I have a great spatial memory, but a poor name memory. Usually I can
immediately remember _where_ a place is located, but not it's name. If I need
to find more details about a place I pop open the Maps app and pan to its
location to find it.

Apple Maps has more business icons at a higher zoom level compared to Google
Maps. This makes my visual search easier.

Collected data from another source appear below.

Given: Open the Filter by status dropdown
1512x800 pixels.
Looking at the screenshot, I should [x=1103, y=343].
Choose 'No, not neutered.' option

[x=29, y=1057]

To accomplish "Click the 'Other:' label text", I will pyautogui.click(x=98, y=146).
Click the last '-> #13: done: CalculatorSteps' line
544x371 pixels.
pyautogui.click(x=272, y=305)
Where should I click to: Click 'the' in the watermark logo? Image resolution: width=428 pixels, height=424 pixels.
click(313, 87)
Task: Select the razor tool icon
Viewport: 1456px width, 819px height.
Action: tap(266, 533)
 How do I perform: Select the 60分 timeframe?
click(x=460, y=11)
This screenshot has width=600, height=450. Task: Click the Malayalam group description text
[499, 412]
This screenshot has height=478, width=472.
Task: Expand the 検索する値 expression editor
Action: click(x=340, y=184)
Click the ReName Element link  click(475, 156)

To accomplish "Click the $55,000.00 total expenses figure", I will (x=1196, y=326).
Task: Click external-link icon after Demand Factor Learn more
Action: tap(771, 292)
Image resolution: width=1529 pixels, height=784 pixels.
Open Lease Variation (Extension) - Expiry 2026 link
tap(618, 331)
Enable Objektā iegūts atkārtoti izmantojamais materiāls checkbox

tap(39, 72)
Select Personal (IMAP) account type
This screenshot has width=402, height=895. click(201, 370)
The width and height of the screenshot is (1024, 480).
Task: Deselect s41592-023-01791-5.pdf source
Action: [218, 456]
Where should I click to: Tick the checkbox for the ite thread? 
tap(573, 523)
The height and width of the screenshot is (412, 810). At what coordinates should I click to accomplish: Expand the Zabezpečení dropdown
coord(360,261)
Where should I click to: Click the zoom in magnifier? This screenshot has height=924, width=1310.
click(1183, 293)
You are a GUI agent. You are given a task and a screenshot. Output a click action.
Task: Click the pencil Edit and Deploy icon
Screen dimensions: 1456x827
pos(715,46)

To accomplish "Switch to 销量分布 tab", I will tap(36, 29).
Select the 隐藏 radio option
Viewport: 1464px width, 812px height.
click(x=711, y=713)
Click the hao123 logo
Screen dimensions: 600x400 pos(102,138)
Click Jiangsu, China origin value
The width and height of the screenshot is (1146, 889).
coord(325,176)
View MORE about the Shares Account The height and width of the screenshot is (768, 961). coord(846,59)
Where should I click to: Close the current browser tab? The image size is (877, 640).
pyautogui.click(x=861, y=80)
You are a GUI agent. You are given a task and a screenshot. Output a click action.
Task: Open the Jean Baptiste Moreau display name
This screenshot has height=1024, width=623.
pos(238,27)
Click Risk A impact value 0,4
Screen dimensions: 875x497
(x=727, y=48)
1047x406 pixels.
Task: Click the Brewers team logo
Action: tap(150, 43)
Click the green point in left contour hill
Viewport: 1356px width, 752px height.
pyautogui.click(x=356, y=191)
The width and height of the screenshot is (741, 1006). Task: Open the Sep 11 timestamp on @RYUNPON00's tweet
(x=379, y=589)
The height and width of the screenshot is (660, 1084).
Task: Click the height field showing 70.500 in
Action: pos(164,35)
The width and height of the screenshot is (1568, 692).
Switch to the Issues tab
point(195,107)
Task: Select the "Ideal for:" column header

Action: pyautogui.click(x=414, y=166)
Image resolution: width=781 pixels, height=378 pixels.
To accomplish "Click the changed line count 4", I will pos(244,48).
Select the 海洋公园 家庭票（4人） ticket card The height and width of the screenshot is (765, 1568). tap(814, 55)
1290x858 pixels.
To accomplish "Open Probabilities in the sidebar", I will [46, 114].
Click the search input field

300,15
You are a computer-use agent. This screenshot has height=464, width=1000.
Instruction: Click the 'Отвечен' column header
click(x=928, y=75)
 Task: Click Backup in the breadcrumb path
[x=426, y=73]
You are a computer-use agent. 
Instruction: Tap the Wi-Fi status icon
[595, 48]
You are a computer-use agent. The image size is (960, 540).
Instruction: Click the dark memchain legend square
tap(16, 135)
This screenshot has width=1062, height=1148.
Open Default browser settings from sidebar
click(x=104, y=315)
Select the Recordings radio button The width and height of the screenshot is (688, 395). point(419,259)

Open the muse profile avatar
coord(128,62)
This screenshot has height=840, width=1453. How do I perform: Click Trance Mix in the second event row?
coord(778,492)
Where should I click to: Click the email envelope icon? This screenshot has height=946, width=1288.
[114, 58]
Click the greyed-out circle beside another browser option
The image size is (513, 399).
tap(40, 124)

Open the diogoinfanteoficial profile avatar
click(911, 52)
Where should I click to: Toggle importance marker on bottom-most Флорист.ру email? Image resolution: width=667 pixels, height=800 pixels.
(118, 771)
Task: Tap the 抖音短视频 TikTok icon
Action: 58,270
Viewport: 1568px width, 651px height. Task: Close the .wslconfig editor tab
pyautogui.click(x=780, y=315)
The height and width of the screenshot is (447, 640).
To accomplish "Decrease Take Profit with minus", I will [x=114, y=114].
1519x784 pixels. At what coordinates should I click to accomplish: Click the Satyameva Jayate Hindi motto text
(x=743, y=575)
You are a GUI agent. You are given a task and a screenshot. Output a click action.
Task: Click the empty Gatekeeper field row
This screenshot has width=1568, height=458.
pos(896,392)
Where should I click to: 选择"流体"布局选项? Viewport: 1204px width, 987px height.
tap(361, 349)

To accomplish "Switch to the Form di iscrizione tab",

Also, sometimes I like to browse around my location to find something to do
(usually looking for a restaurant). Apple Maps' higher information density is
again useful here.

However when it comes to actual turn by turn navigation I will usually use
Google Maps. (Apple Maps has a road going through the middle of my apartment
complex!)

Side Note: I don't care if it is a gimmick, the 3d model of my city (including
both my apartment and office building) is incredibly cool. When I first
discovered it I spent a good while just flying around. I would absolutely love
to fly around my city using a HMD like Occulus.

------
dan1234
"Mobidia obtained its findings via its mobile app. Millions of mobile users
across the globe use Mobidia's "My Data Manager" app on iOS and Android to
manage their cellular data consumption"

Until 5 minutes ago, I'd never heard of Mobidata. I wonder how relevant their
stats really are?|

------
badman_ting
I have it installed but never use it. The maps situation on the iPhone is
really too bad, it used to be Apple's app with Google's data. Best of both
worlds. Now you get to choose between Google's janky app and Apple's incorrect
data.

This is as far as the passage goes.